▶ _Sezione del documento_:
:::
Se quei servi avevano trovato un padrone severo, ma pronto ad essere generoso, tanto più sarà il nostro Signore con noi per tutto ciò di cui avremo bisogno. Se lo abbiamo ignorato faremo la fine del terzo servo, ma se lo avremo considerato avremo i meriti e, fin da subito, potremo entrare nella sua gioia.
Quindi impegniamoci ad entrare nella gioia del Signore e tutto il resto farà parte dei doveri di DIO, e nulla ci mancherà.

14.  Poiché a chiunque ha sarà dato, ed egli sovrabbonderà; ma a chi non ha sarà tolto anche quello che ha.

Gesù è alla conclusione della parabola e tira le somme. Certamente sono conclusioni ovvie, ma nel contesto della parabola sono di una durezza estrema, si parla di togliere ed aggiungere e questo nella vita degli uomini, quindi gli occhi sono serrati e la paura è percettibile a lunga distanza.
Dare a chi è meritevole è nei piani di DIO, infatti, ognuno ha avuto i giusti talenti da far fruttare nella vita, ora bisogna considerare se queste persone sono state consapevoli di questi talenti, oppure hanno pensato solo alle vanità del mondo. In questi tempi moltissimi pensano a sé e pochi ai talenti ricevuti, e la miseria dilaga nelle strade ed invano si cerca di trovare un espediente a tale flagello.
:::
▶ _Compiti da svolgere_:
**A)** Copi fedelmente il passo del commento alla parabola da "Quindi impegniamoci ad" a "a lunga distanza.".
**B)** Secondo il commento alla parabola, perché le conclusioni tratte da Gesù risultano di una durezza estrema nel contesto della parabola? Risponda in una-tre frasi.

▶ _Estratto della fonte_:
:::
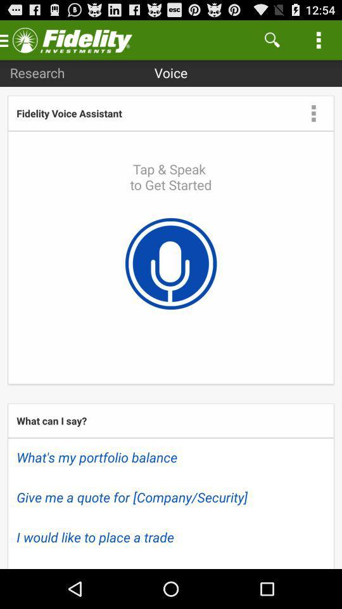 The image size is (342, 609). Describe the element at coordinates (37, 72) in the screenshot. I see `item above the fidelity voice assistant app` at that location.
:::
▶ _Risultati per compito_:
**A)**
Quindi impegniamoci ad entrare nella gioia del Signore e tutto il resto farà parte dei doveri di DIO, e nulla ci mancherà.

14.  Poiché a chiunque ha sarà dato, ed egli sovrabbonderà; ma a chi non ha sarà tolto anche quello che ha.

Gesù è alla conclusione della parabola e tira le somme. Certamente sono conclusioni ovvie, ma nel contesto della parabola sono di una durezza estrema, si parla di togliere ed aggiungere e questo nella vita degli uomini, quindi gli occhi sono serrati e la paura è percettibile a lunga distanza.

**B)** Perché vi si parla di togliere e aggiungere, e questo nella vita degli uomini. Per tale motivo gli occhi sono serrati e la paura è percettibile a lunga distanza.